Quantisation and nilpotent limits of Mishchenko-Fomenko subalgebras

TL;DR

This paper investigates the structure and quantisation of Mishchenko-Fomenko subalgebras in simple Lie algebras, proving conjectures for classical types and explicitly constructing generators, including in nilpotent limits.

Contribution

It proves the Feigin-Frenkel-Toledano Laredo conjecture for types C and A, constructs explicit generators, and explores nilpotent limits of these subalgebras.

Findings

Proved the conjecture for type C and provided a new proof for type A.

Constructed explicit generators for the subalgebras.

Produced generators for nilpotent limits and solved Vinberg's problem in these cases.

Abstract

For any simple Lie algebra $\mathfrak{g}$ and an element $\mu\in\mathfrak{g}^*$, the corresponding commutative subalgebra $\mathcal{A}_{\mu}$ of $\mathcal{U}(\mathfrak{g})$ is defined as a homomorphic image of the Feigin-Frenkel centre associated with $\mathfrak{g}$. It is known that when $\mu$ is regular this subalgebra solves Vinberg's quantisation problem, as the graded image of $\mathcal{A}_{\mu}$ coincides with the Mishchenko-Fomenko subalgebra $\overline{\mathcal{A}}_{\mu}$ of $\mathcal{S}(\mathfrak{g})$. By a conjecture of Feigin, Frenkel and Toledano Laredo, this property extends to an arbitrary element $\mu$. We give sufficient conditions which imply the property for certain choices of $\mu$. In particular, this proves the conjecture in type C and gives a new proof in type A. We show that the algebra $\mathcal{A}_{\mu}$ is free in both cases and produce its generators in an explicit form.
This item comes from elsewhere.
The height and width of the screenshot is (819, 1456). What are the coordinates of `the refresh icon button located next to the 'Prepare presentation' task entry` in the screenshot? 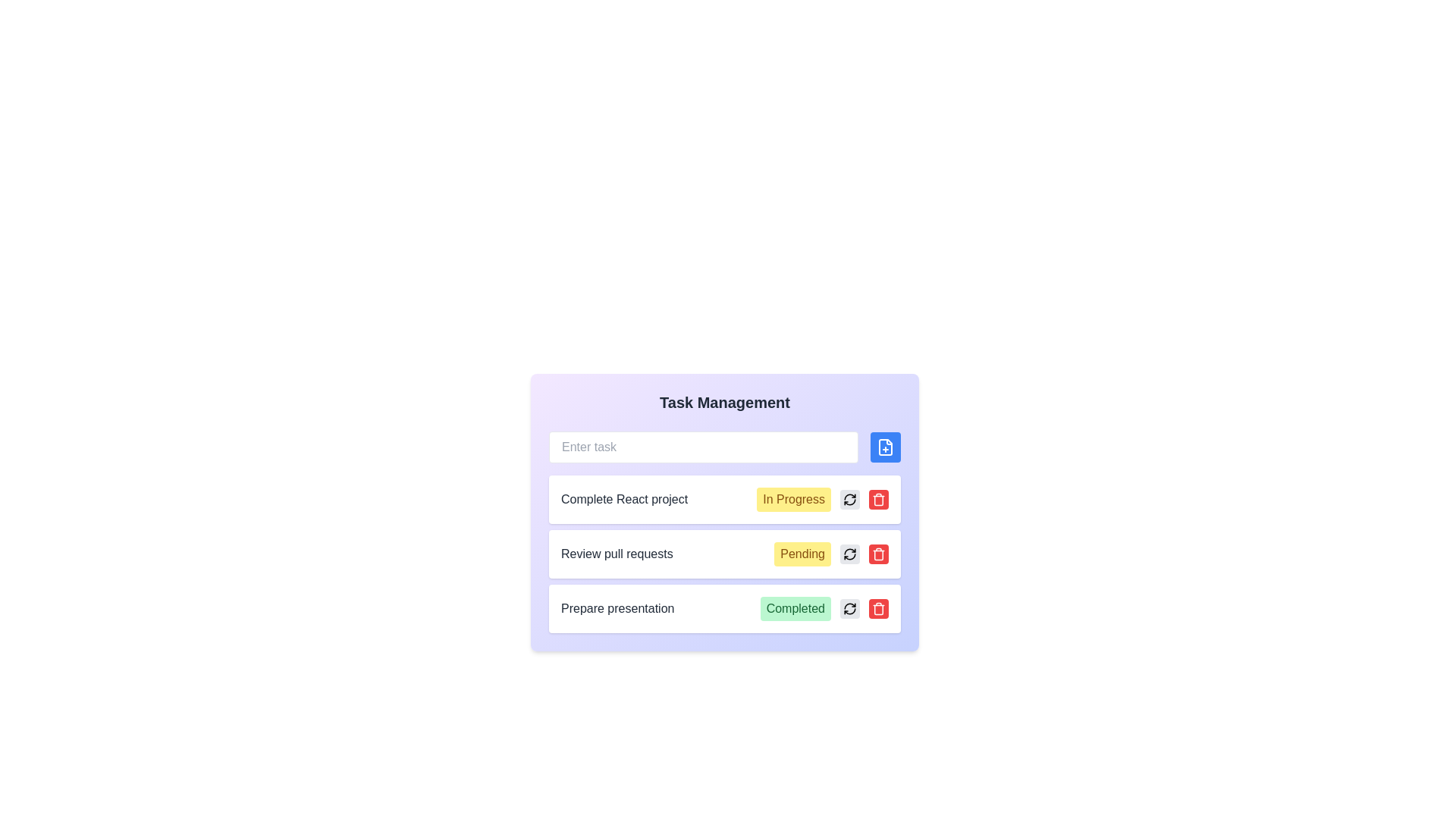 It's located at (850, 607).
Moreover, we prove that in all classical types generators of $\mathcal{A}_{\mu}$ can be obtained via the canonical symmetrisation map from certain generators of $\overline{\mathcal{A}}_{\mu}$. The symmetrisation map is also used to produce free generators of nilpotent limits of the algebras $\mathcal{A}_{\mu}$ and give a positive solution of Vinberg's problem for these limit subalgebras.